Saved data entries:

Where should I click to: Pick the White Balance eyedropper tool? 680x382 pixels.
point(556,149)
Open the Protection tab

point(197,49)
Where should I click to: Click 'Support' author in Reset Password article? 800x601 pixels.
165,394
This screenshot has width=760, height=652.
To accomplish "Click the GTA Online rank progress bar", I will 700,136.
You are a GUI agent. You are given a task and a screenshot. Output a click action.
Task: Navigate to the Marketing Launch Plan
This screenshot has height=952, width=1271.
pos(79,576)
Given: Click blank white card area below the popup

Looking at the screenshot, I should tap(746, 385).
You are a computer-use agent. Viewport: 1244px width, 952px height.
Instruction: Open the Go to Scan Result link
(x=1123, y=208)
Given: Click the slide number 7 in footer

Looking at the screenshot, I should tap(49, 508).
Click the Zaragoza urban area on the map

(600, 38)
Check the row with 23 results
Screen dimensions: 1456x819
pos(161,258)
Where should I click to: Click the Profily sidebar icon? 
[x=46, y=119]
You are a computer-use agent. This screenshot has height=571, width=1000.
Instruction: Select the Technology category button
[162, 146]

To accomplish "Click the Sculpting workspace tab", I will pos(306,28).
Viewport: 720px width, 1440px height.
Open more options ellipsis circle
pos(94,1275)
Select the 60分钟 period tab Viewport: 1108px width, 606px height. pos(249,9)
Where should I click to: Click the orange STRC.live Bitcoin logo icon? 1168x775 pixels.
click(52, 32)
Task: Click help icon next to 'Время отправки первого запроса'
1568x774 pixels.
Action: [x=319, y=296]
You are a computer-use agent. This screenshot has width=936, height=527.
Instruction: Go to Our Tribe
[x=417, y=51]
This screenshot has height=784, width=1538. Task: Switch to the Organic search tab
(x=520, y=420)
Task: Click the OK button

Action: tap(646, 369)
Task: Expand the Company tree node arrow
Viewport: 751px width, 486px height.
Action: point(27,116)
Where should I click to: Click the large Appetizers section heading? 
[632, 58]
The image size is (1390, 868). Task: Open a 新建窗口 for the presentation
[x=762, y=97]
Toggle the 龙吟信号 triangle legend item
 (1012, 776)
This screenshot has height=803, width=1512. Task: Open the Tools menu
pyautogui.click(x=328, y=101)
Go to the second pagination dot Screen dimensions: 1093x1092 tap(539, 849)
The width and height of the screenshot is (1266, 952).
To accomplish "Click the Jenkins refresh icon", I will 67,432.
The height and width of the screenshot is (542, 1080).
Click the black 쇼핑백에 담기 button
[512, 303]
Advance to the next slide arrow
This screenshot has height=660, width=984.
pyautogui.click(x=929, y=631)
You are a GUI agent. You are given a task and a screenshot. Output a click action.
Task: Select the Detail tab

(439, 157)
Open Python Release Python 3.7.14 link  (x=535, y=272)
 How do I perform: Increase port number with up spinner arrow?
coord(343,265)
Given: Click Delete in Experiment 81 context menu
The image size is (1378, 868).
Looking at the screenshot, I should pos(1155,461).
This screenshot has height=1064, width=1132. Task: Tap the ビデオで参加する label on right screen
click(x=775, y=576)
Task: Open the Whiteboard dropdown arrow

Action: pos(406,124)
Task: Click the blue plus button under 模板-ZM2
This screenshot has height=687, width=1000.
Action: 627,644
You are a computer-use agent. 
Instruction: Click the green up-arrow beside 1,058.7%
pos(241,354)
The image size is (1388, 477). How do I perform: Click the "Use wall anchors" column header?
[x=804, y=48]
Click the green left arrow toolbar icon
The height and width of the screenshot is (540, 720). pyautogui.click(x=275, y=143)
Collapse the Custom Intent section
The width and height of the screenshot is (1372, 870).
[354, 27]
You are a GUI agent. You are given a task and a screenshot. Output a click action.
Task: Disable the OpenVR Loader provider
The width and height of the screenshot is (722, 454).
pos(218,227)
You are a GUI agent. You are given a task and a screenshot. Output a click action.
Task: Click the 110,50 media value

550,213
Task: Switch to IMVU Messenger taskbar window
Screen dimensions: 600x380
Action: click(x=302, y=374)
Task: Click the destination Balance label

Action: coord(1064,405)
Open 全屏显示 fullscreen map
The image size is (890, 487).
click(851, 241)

About this exercise:
Reply with a number alone, the number of lines of the records that hold the word "will".

Finished task:
3